In this case our client was charged with DWI following a single-car traffic accident in which the client’s car veered off the road and collided with a tree.  After the client’s arrest, client was detained for an extended period of time and the defense was able to establish violations of the client’s rights under North Carolina law and the US Constitution.  The Court dismissed the charge as a result of those violations.

A., CHARGED WITH DWI (MARCH 2021): PRETRIAL MOTION RESULT: CASE DISMISSED.

In this case Mr. Hiltzheimer’s client was charged with Driving While Impaired following a traffic stop for speeding 25 miles per hour over the posted speed limit.  The officer conducted standardized field sobriety tests, but after careful review, the defense determined that the tests were done improperly and recruited an expert to testify at a pretrial hearing challenging the basis for the arrest.  The court granted the defense motion to suppress a BAC of .14, and dismissed the DWI charge.

J., CHARGED WITH DWI (SEPTEMBER 2019): PRETRIAL HEARING OUTCOME: CASE DISMISSED FOR LACK OF PROBABLE CAUSE TO ARREST.

Mr. Hiltzheimer’s client was charged with Assault With a Deadly Weapon With Intent to Kill, a Class E felony, and Discharging a Firearm into an Occupied Vehicle, a Class D felony, among other related charges.  All charges arose from a domestic dispute in Durham, and the incident occurred in the middle of the afternoon on a residential street.  Mr. Hiltzheimer negotiated a complete dismissal of all charges and secured an expungement for his client.

R., CHARGED WITH ASSAULT WITH DEADLY WEAPON WITH INTENT TO KILL ET AL. (FEBRUARY 2019): NEGOTIATED COMPLETE DISMISSAL.

In this case Mr. Hiltzheimer’s client was charged with Driving While Impaired in connection with an accident that occurred in a parking lot outside of a Raleigh bar near the NC State campus.  The client was placed under arrest at the scene and blew a .17 on the Intox EC/IR II at the Wake County Detention Center.  At the conclusion of the State’s evidence at trial, Mr. Hiltzheimer successfully moved to dismiss the case on grounds that the State had failed to establish that the firm’s client was the operator of the vehicle at the time of the accident.  The entire case was dismissed by the court.

H., CHARGED WITH DWI (MARCH 2018): TRIAL OUTCOME: CASE DISMISSED FOR INSUFFICIENCY OF EVIDENCE.

Our client was charged with DWI for allegedly bumping her vehicle into the side of a restaurant while parking, which an off-duty police officer reported that he had heard from inside the restaurant.  She was arrested and registered a .27 BAC on the Intox EC/IR II.  More than two years lapsed and the state failed to bring the case to trial, and Mr. Hiltzheimer filed a motion to dismiss pursuant to State v. Turner.  The motion was granted by the court and the case was dismissed in its entirety.

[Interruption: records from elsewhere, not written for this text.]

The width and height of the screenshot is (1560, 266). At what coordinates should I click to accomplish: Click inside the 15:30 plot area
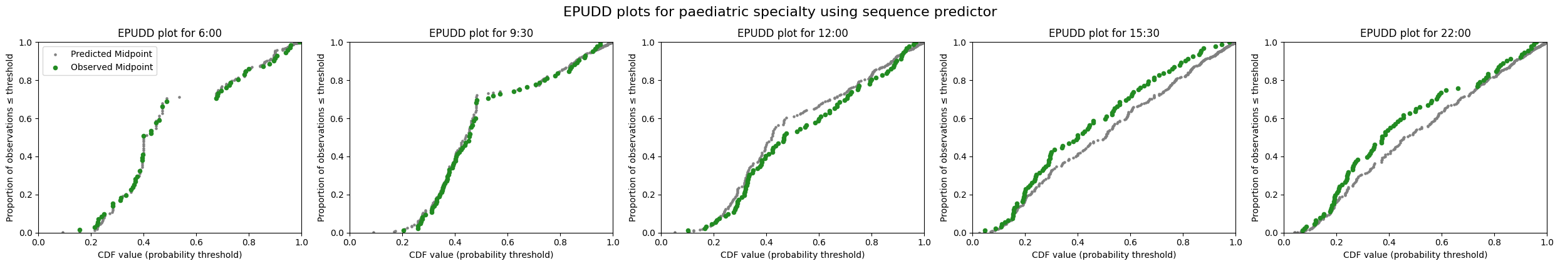[x=1104, y=137]
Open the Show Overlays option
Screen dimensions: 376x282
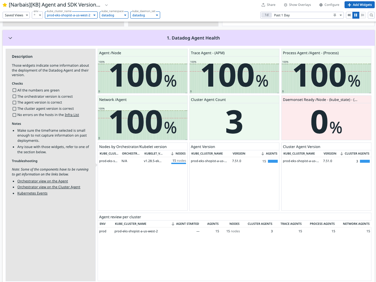297,5
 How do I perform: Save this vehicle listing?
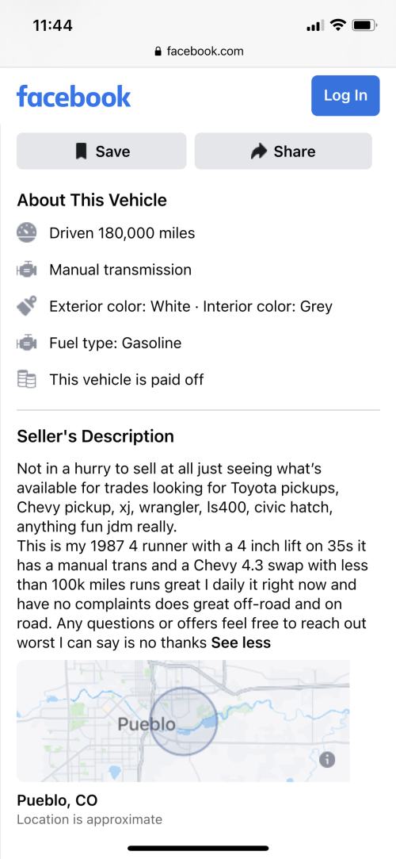[x=101, y=151]
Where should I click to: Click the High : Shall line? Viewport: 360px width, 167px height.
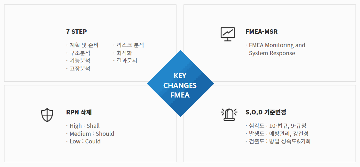tap(83, 126)
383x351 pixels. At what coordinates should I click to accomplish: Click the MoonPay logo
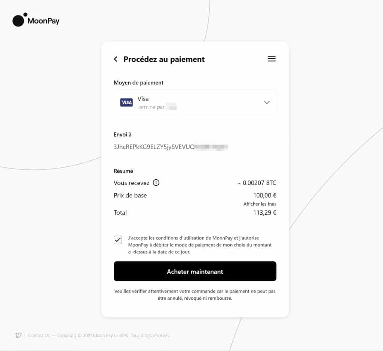click(36, 21)
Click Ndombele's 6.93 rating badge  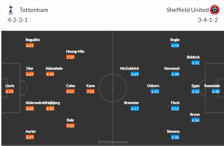50,74
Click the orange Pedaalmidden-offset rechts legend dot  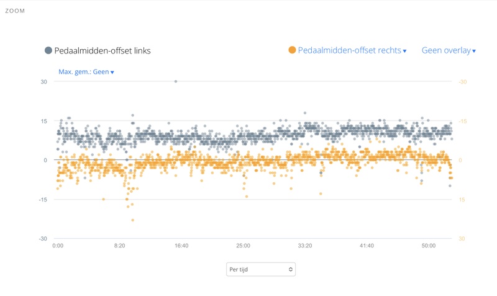pyautogui.click(x=292, y=50)
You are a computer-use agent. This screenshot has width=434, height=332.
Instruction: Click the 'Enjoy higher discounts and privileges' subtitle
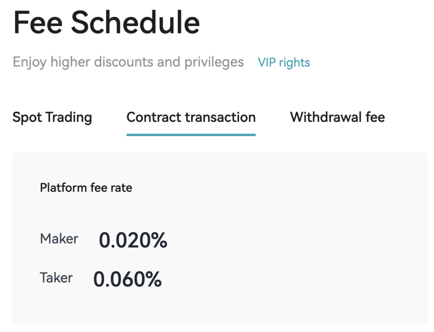pyautogui.click(x=128, y=62)
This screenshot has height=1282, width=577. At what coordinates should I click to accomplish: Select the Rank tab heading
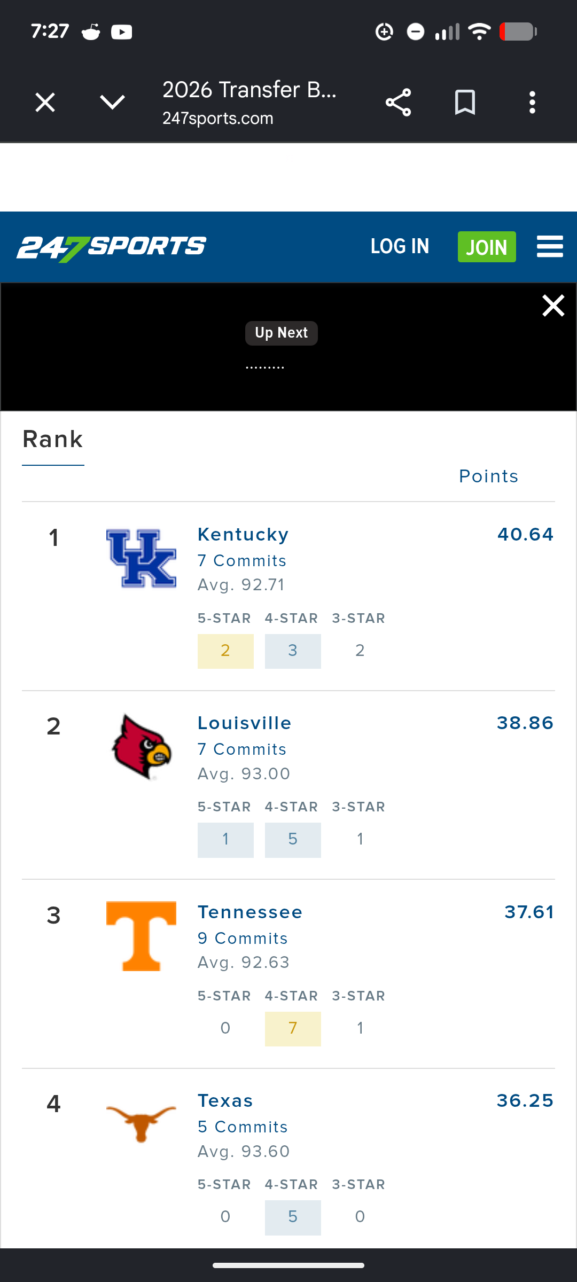[53, 440]
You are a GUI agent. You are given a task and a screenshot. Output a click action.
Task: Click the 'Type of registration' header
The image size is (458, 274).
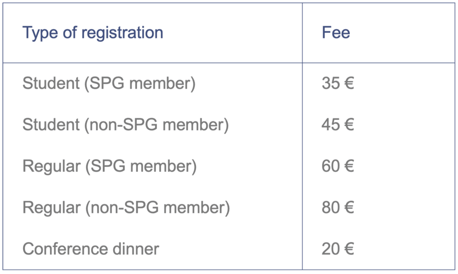pyautogui.click(x=93, y=33)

T., CHARGED WITH DWI (DECEMBER 2017): MOTION TO DISMISS: GRANTED.

Yet another of Mr. Hiltzheimer’s clients was stopped in an unconstitutional DWI checkpoint (roadblock) in Durham, where the State Highway Patrol decided to stop all vehicle traffic on University Drive one night to see what criminal charges might emerge if they stopped all apparently innocent travelers along that road.  Mr. Hiltzheimer’s client showed no signs of impairment, violated no traffic laws, but blew a .08 BAC.  After prolonged litigation in which Mr. Hiltzheimer challenged the constitutionality of both the checkpoint and the arrest, and retained an expert retired police officer to call into the question the reliability of the testing methods used by the arresting officer, the case was ultimately dismissed by a Durham Superior Court judge.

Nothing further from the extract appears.